# [Exercise instructions]
Print the full set of records below, character for character and picture-free.

# [Dataset content]
BEGIN
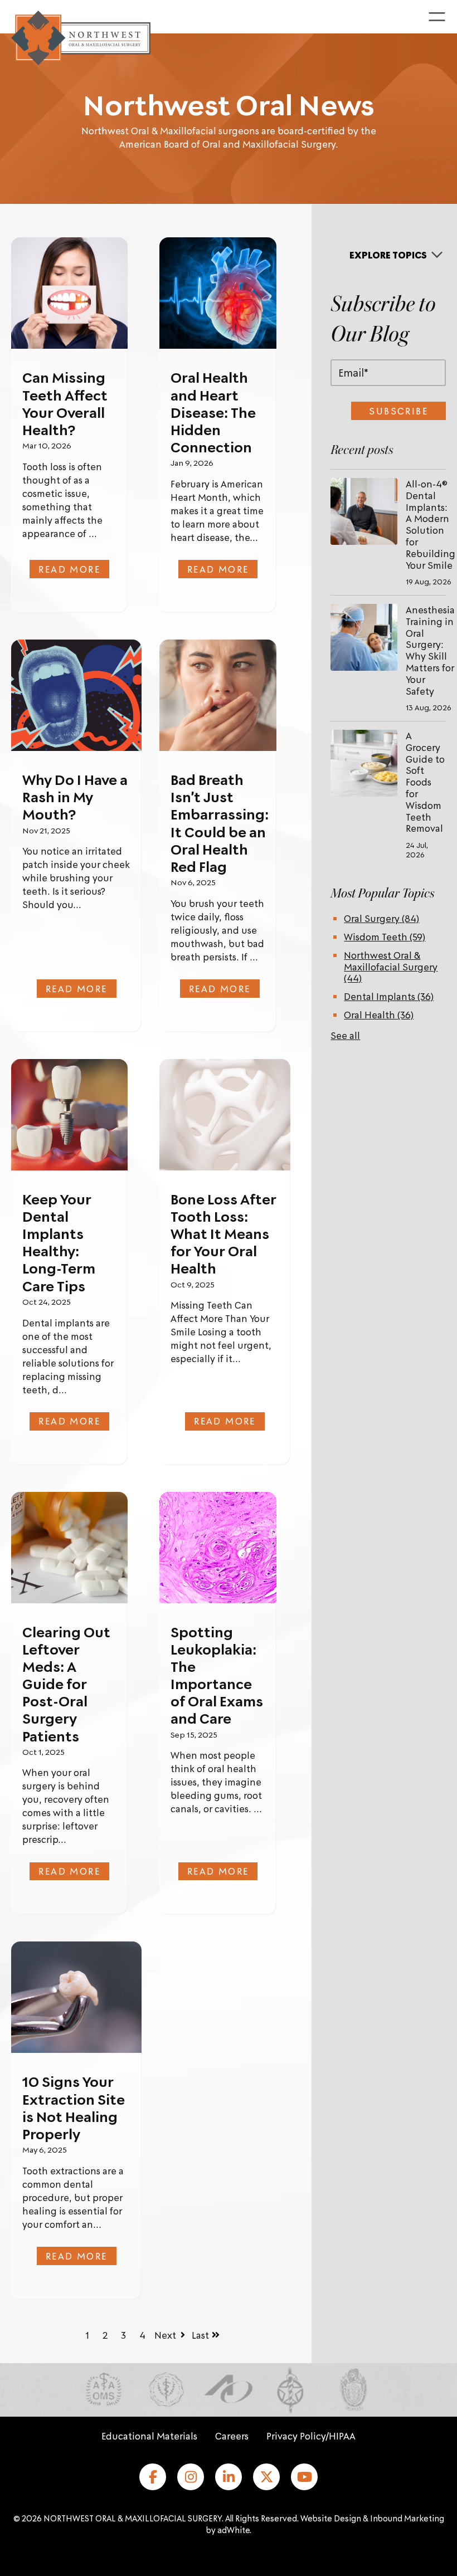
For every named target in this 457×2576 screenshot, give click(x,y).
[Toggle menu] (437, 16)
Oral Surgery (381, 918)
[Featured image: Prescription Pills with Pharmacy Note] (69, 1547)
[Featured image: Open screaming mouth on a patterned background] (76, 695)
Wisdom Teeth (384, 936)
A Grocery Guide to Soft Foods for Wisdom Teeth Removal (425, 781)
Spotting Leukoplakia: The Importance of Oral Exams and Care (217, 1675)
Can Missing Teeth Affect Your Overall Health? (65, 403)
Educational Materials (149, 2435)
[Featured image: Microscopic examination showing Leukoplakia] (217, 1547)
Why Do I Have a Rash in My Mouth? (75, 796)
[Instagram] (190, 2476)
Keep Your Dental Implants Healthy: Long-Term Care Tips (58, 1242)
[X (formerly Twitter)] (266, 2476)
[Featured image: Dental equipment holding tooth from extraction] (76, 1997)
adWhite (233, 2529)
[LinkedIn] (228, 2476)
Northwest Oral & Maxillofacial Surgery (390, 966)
END
# [Finished exercise]
For every named target in this 457×2576 screenshot, give click(x,y).
[Toggle menu] (437, 16)
Oral Surgery (381, 918)
[Featured image: Prescription Pills with Pharmacy Note] (69, 1547)
[Featured image: Open screaming mouth on a patterned background] (76, 695)
Wisdom Teeth (384, 936)
A Grocery Guide to Soft Foods for Wisdom Teeth Removal (425, 781)
Spotting Leukoplakia: The Importance of Oral Exams and Care (217, 1675)
Can Missing Teeth Affect Your Overall Health? (65, 403)
Educational Materials (149, 2435)
[Featured image: Microscopic examination showing Leukoplakia] (217, 1547)
Why Do I Have a Rash in My Mouth? (75, 796)
[Instagram] (190, 2476)
Keep Your Dental Implants Healthy: Long-Term Care Tips (58, 1242)
[X (formerly Twitter)] (266, 2476)
[Featured image: Dental equipment holding tooth from extraction] (76, 1997)
adWhite (233, 2529)
[LinkedIn] (228, 2476)
Northwest Oral & Maxillofacial Surgery (390, 966)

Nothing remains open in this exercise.